Democratic presidential candidate Pete Buttigieg apparently believes it’s “anti-science” to be against abortion. He is sorely mistaken, though.
The mayor of South Bend, Indiana, made the assertion while visiting Montgomery, Alabama, where he claimed the majority of Americans are in favor of abortion access and accused pro-lifers of “ignoring science, criminalizing abortion, and punishing women.” He made similar comments in May:
The reality is science is actually on the side of pro-lifers.
Research has shown over and over again that life does, in fact, begin at the moment of conception — the second a unique strand of DNA is established, one that has never existed in the past and will not exist in any human being in the future.

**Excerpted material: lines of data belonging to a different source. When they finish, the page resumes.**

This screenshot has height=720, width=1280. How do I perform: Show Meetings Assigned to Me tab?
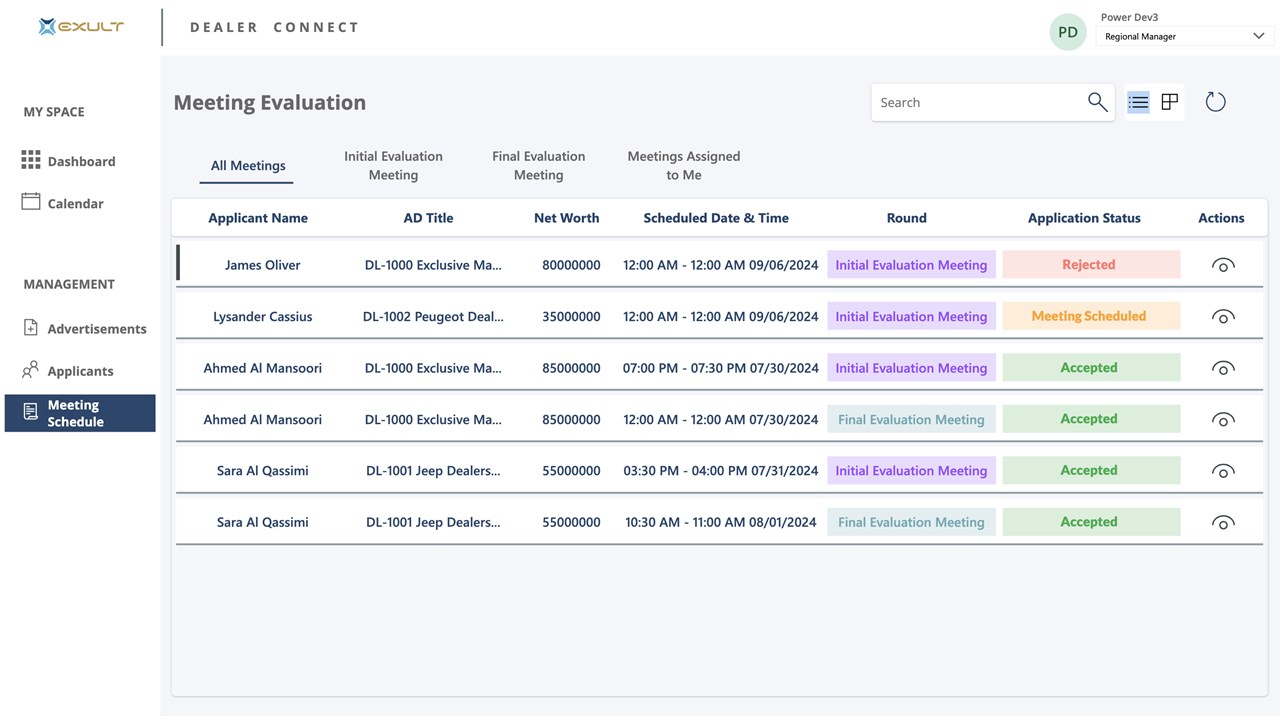tap(684, 165)
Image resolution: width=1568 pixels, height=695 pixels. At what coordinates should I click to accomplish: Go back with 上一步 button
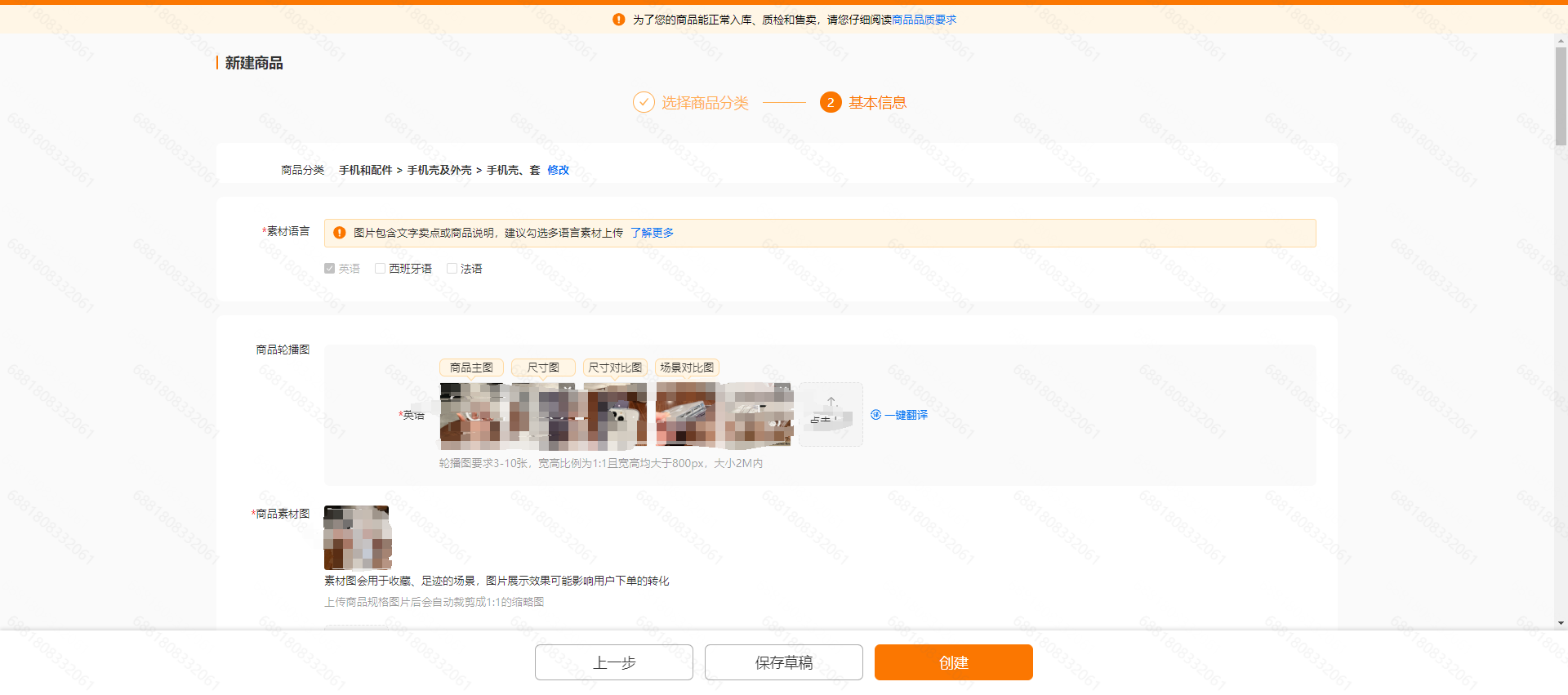point(613,662)
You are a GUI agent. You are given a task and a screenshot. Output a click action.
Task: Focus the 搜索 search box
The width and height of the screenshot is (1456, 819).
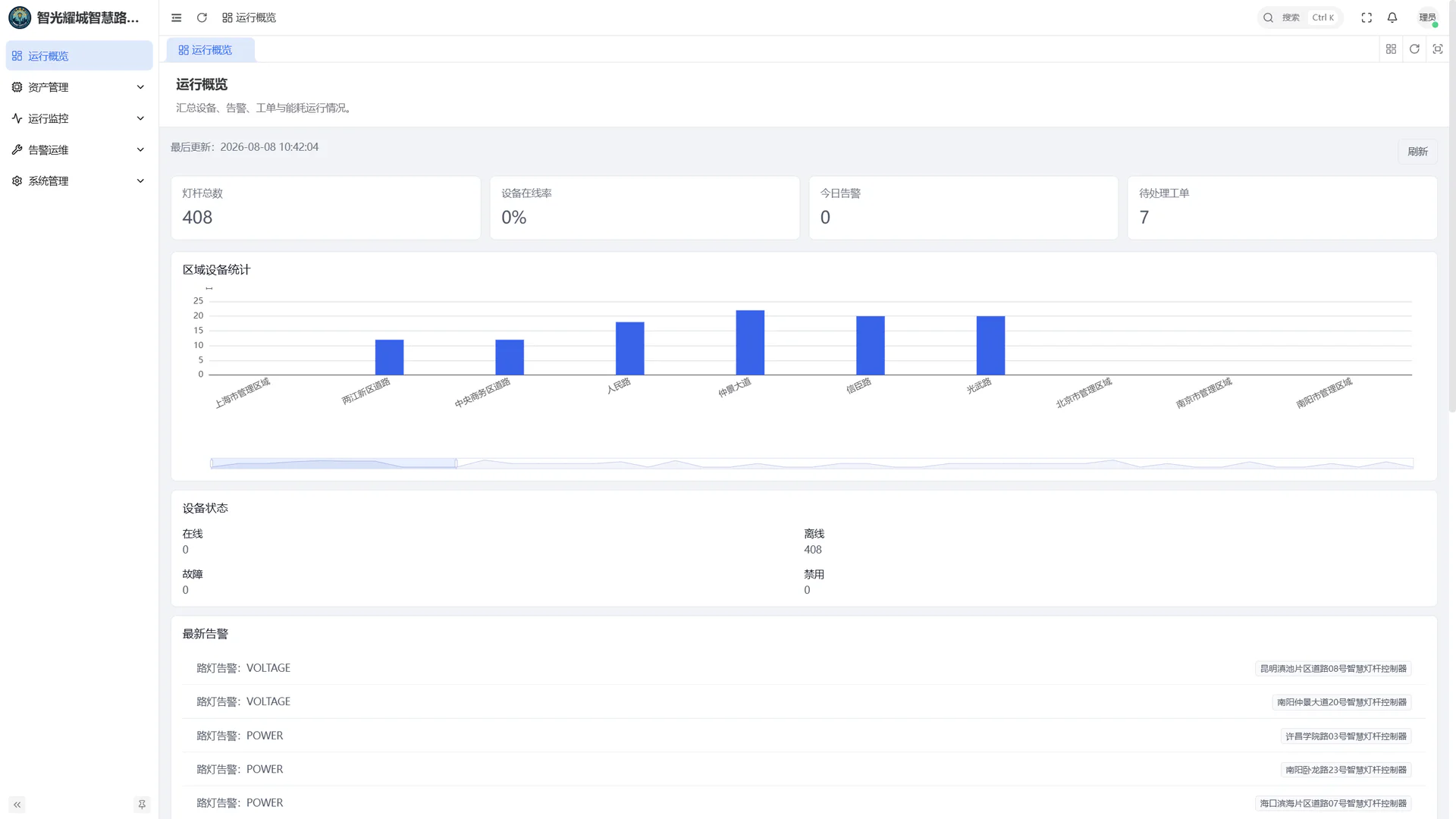(x=1300, y=17)
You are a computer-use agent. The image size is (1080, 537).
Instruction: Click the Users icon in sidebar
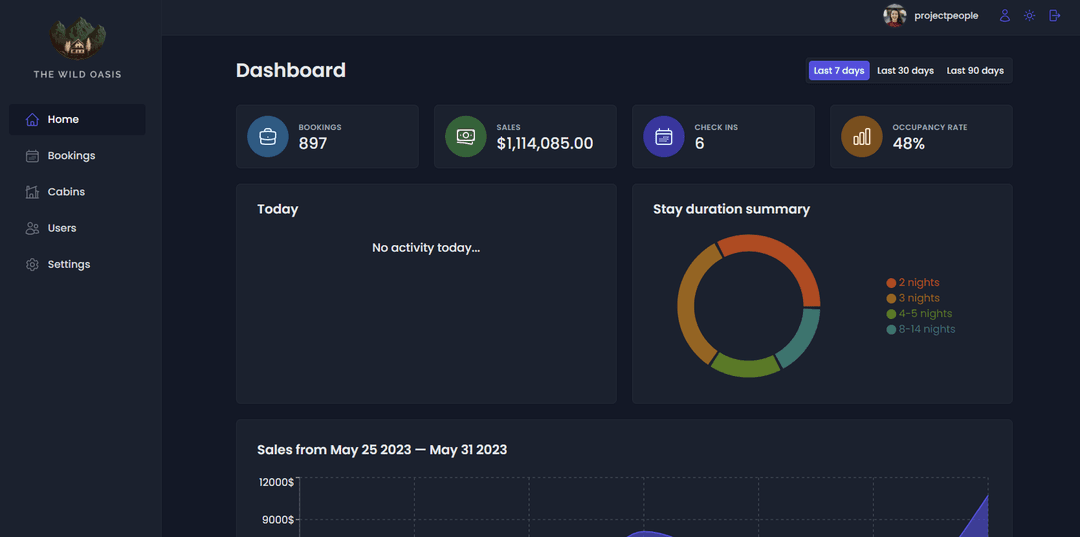tap(32, 228)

Those who favor abortion, at least some of them, have even conceded this fact, while adding that it’s “not the point,” as did one writer for Rewire News.
You can tell science is on the side of the pro-life community by simply looking at the movement in the age if viability, which for some abortion advocates has served as a marker for when it’s morally acceptable to terminate a pregnancy.

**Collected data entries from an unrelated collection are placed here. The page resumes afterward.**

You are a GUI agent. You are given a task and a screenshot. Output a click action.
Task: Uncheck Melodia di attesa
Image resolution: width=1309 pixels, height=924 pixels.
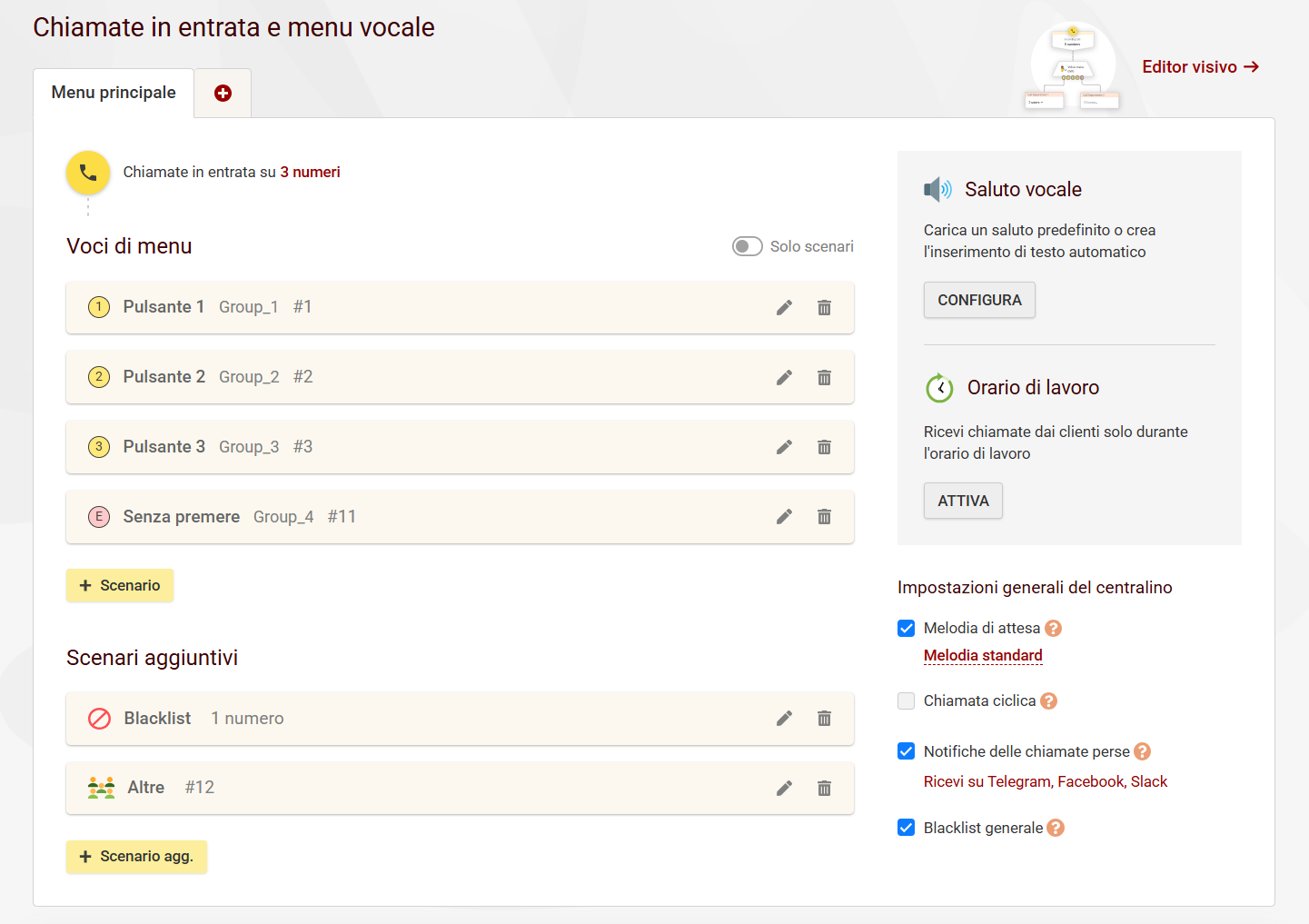(x=906, y=628)
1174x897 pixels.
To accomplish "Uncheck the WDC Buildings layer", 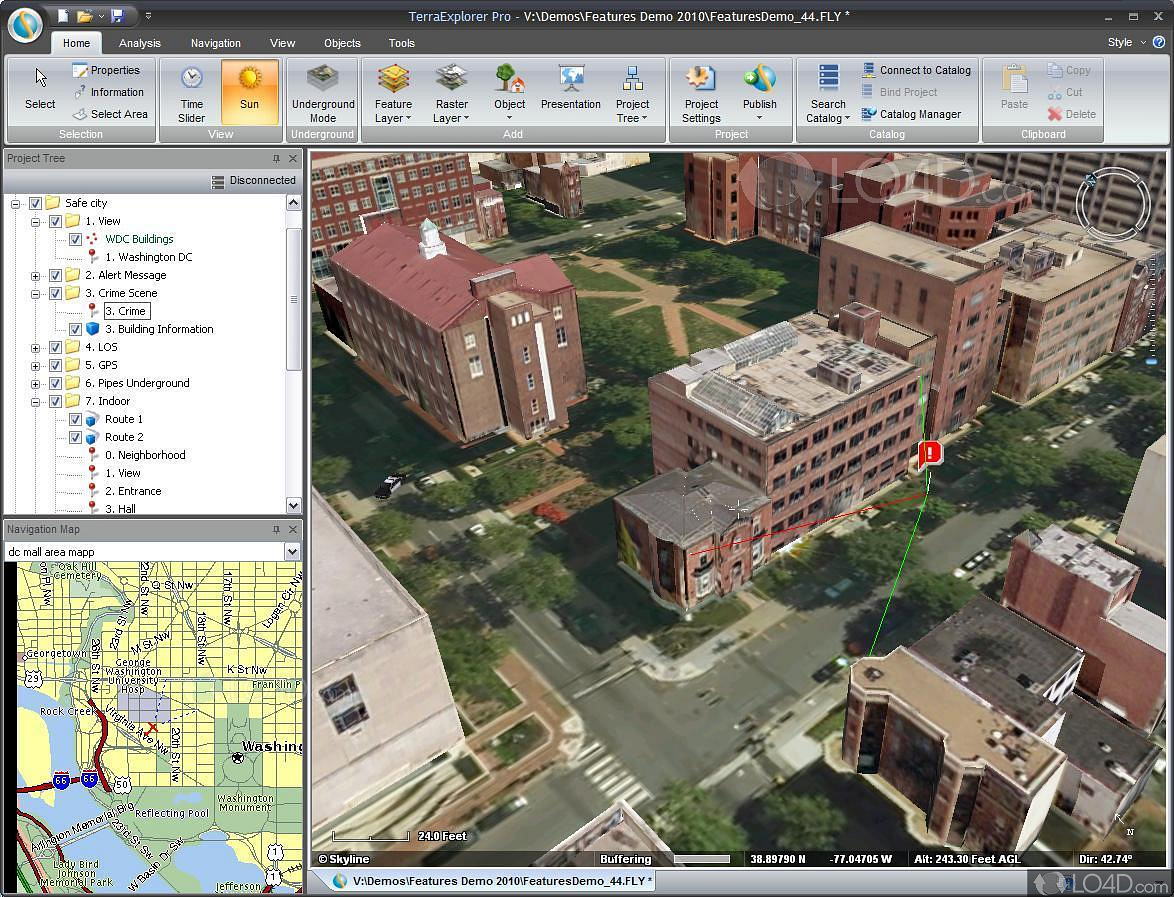I will point(75,239).
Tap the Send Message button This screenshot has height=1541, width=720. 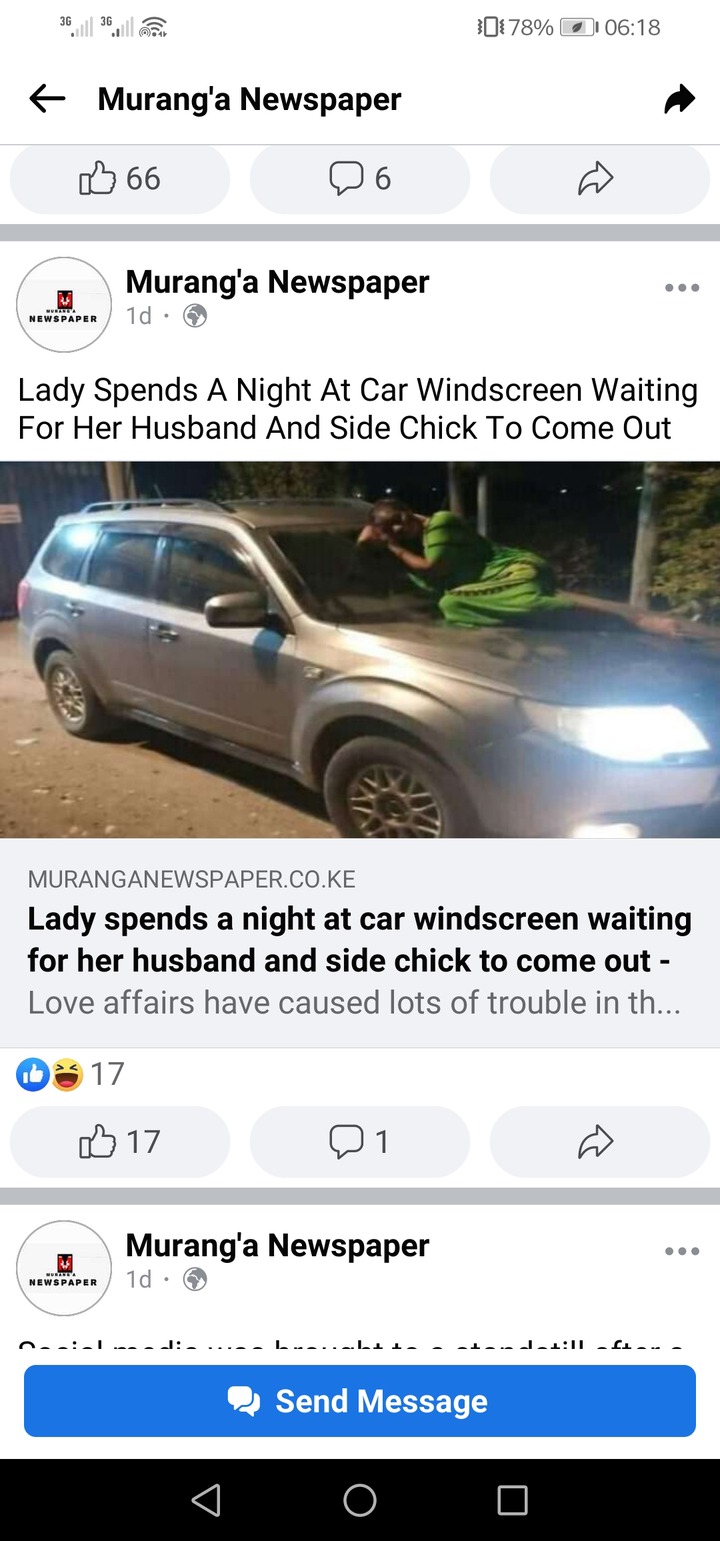[360, 1401]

As science and technology advances, the age at which an infant can survive outside the womb becomes younger and younger. And with that, the moral marker moves.
Others still have said it’s morally acceptable to end the life of unborn children because they can’t feel pain, but that doesn’t appear to be the case. For example, earlier this year, the Cleveland Clinic performed its first-ever surgery on an unborn baby. And who participated in the procedure? Pediatric anesthesiologists. Their job was to protect the unborn child from experiencing pain, meaning it’s possible for a child in-utero to feel pain.
The truth is, Buttigieg can make whatever claims he wants about why he thinks — despite science — abortion should be legal. But he can’t use research and technology to make his case.